* What you have to do
An exact transcript is required of the lines below, from the one containing "868x1372 pixels. At" through the very last; leave every picture out of it.

Extracted records:
-.-.-
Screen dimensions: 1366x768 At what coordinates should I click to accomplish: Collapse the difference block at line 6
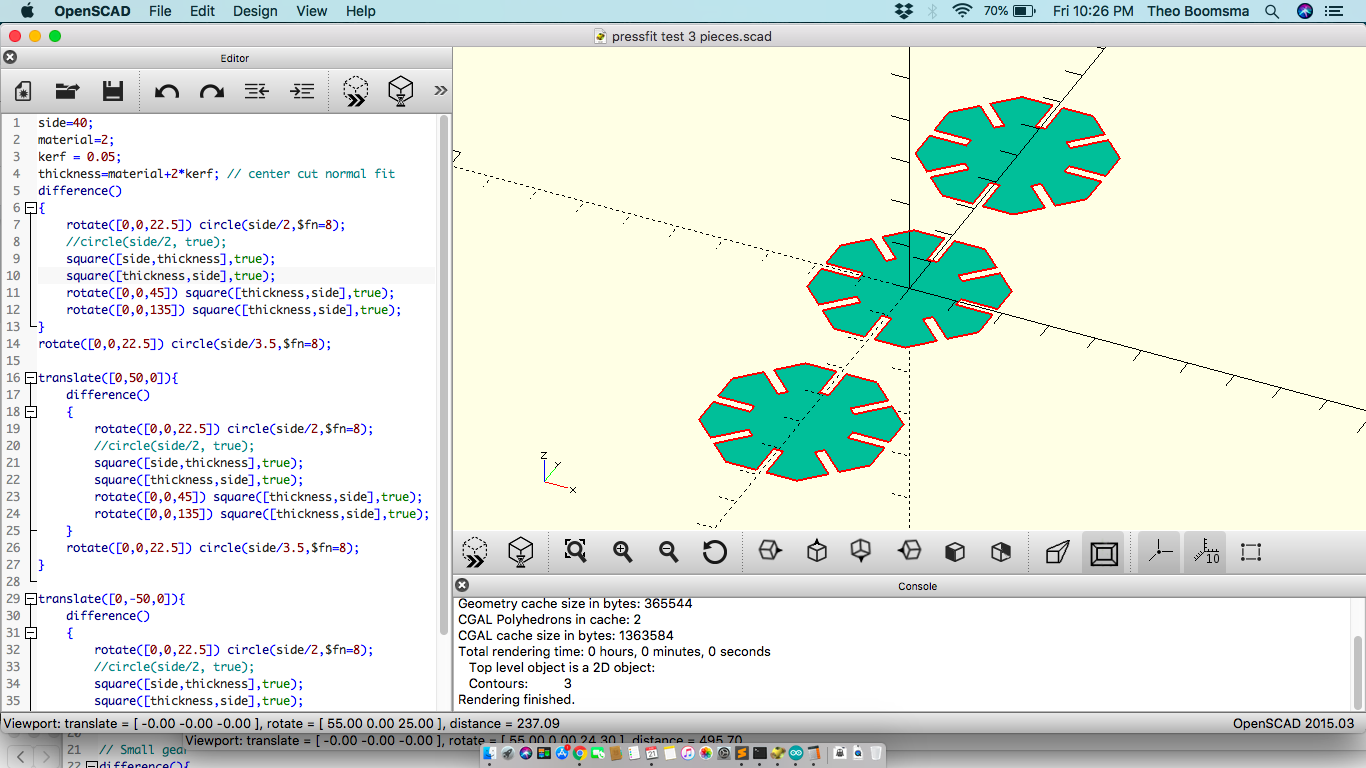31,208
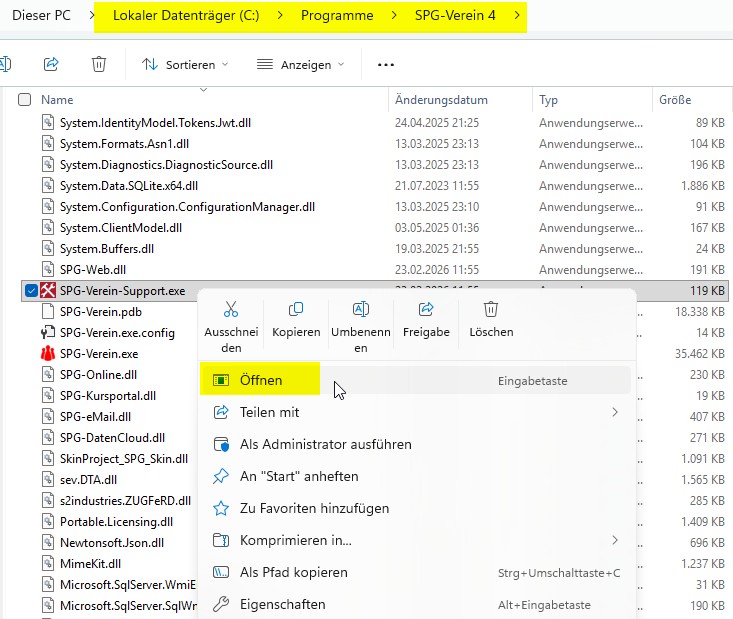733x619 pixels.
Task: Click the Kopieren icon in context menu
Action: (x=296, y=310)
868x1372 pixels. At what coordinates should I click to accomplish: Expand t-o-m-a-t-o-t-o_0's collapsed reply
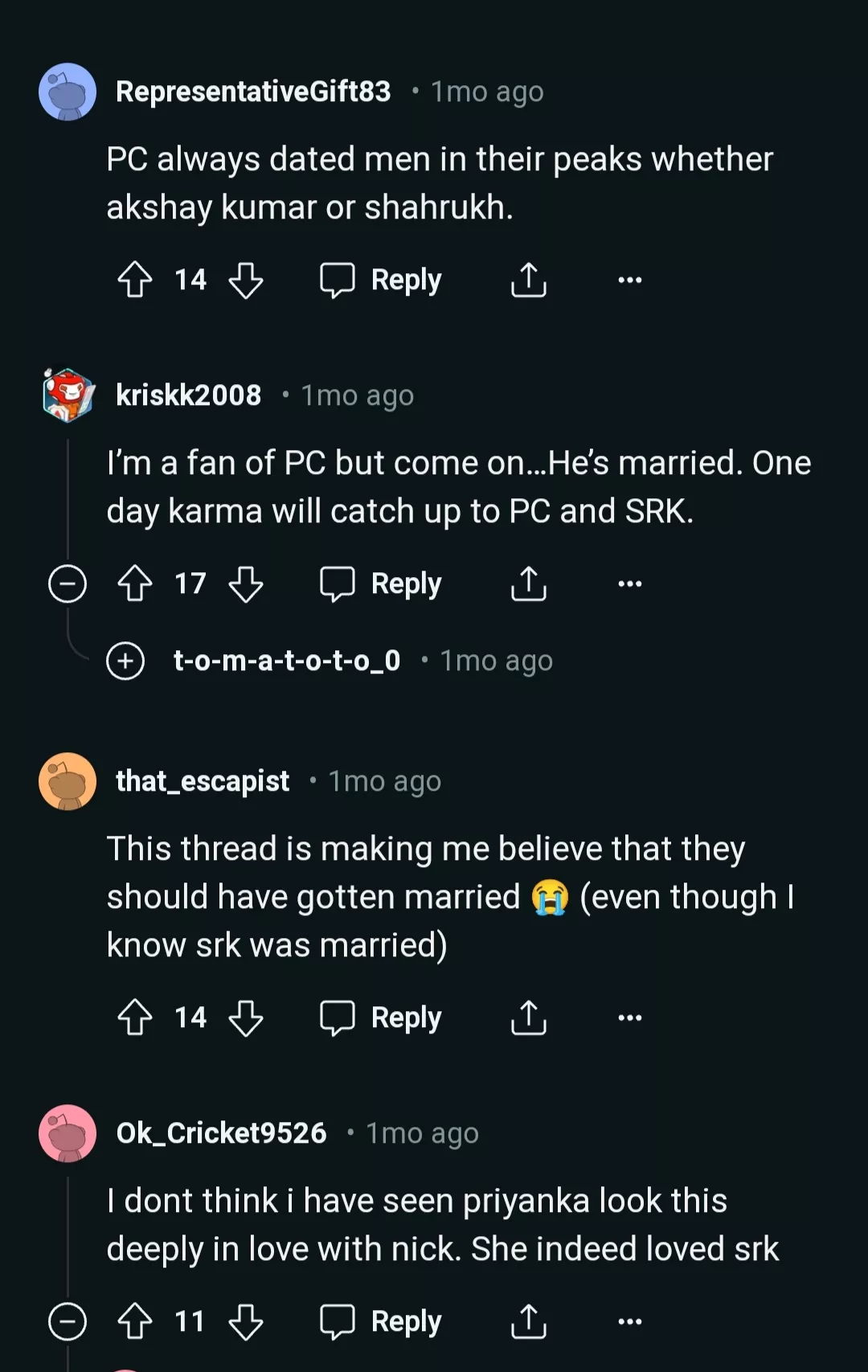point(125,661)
-.-.-
* Written response
868x1372 pixels. At what coordinates should I click to accomplish: Expand t-o-m-a-t-o-t-o_0's collapsed reply
point(125,661)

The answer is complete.